The quality of studies should be improved. To compare studies, clinical homogeneity should be reached by clear descriptions of the populations, e.g. isolated nail psoriasis or with skin involvement, type of nail psoriasis (nail matrix and nail bed psoriasis), disease severity, treatment dosage and frequency, durations of treatment (long enough), outcome measurements (like point scales and nail scores (NAPSI, NAS); participants' reported outcomes, such as quality of life; and adverse effects), and time points of assessments, including long enough follow up to be meaningful.
Participants with nail psoriasis could have a solitary nail psoriasis problem or have psoriasis of the skin, joints with nail involvement, or both. Studies dealing with the overall impact of systemic treatments for psoriasis may report on nail psoriasis as a secondary outcome. In the future, separate trials including participants with only nail psoriasis would be welcome. These studies should describe participants' characteristics, results (with validated nail scores), adverse effects, and separate information on dropouts for those with nail psoriasis. Patient‐reported outcomes, such as 'quality of life', are important outcomes because of the great impact nail psoriasis can have on daily life.

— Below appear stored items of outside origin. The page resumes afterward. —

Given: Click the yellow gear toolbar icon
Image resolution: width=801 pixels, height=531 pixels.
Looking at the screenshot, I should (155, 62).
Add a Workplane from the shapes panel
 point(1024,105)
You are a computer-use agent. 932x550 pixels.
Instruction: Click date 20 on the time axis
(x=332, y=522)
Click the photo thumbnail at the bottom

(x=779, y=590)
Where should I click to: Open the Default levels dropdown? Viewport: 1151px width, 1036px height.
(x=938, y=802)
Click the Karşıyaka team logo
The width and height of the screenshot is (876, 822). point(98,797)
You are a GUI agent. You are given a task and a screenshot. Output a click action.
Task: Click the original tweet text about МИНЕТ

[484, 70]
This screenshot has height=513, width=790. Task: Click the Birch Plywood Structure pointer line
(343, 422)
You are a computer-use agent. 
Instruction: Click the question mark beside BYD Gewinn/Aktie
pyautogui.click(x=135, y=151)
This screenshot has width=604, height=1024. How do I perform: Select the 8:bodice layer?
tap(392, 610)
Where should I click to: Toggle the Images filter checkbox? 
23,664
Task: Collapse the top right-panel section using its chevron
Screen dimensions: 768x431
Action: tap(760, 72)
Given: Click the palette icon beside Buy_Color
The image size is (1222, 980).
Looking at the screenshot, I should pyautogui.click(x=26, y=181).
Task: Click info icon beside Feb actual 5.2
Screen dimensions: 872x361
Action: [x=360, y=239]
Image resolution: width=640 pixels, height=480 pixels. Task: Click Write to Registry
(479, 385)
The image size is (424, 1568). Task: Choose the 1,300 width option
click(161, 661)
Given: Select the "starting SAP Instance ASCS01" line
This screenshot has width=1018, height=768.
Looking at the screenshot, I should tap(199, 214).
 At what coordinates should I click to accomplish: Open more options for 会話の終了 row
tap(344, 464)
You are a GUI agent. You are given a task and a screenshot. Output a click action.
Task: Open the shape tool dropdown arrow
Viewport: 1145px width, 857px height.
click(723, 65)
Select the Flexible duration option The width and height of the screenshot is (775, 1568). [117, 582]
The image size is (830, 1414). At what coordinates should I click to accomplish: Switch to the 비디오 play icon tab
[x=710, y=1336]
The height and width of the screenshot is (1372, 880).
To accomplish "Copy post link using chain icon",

The RCTs in our review included treatment durations of 12 to 64 weeks. The duration of treatment in the included studies was often short. To regrow a nail completely takes at least six months (de Jong 1999), so to obtain clear evidence for the efficacy of an intervention, a trial with a duration of at least six months is necessary. These studies may have obtained better results if the duration had been appropriate. As shown by Igarashi 2012 and Rich 2008, at 64 weeks and 46 weeks of treatment, respectively, the nail score improvement was considerably increased compared to the short‐term measure point, and it was maintained compared to the medium‐term measurement. Therefore, future trials must be performed with sufficient duration to report the efficacy of the intervention. In addition, the follow up must be long enough, because follow up and the rate of relapse after treatment discontinuation is also of clinical importance.
Harmonised and validated outcome measures are necessary for evaluating nail psoriasis. There are some validation studies for the NAPSI. Aktan 2007 investigated the interobserver reliability of the NAPSI, graded by 3 dermatologists looking at 25 participants. They found a moderate to good scoring agreement with the NAPSI. Cassell 2007 showed in participants with psoriatic arthritis, a modified NAPSI (mNAPSI), with an inter‐rater reliability and construct validity. A nail score (like NAPSI, mNAPSI, or NAS) is required to assess and compare the improvements of different trials. For quality criteria for outcome measures, the COSMIN (consensus‐based standards for the selection of health measurement instruments) checklist can be used (Mokkink 2010).
Also, studies reported methodological heterogeneity, e.g. incomplete data about the internal validity. Future trials need to be rigorous in design, which reduces bias. High‐quality descriptions of all aspects of methodology will improve the interpretation of results. This could be achieved by following the Consolidated Standards of Reporting Trials (CONSORT) statement checklist in future trials (Schulz 2010). For internally‐controlled trials with topical treatments, one should be aware of the systemic impact of the carry‐over effect on the compared finger or toenail.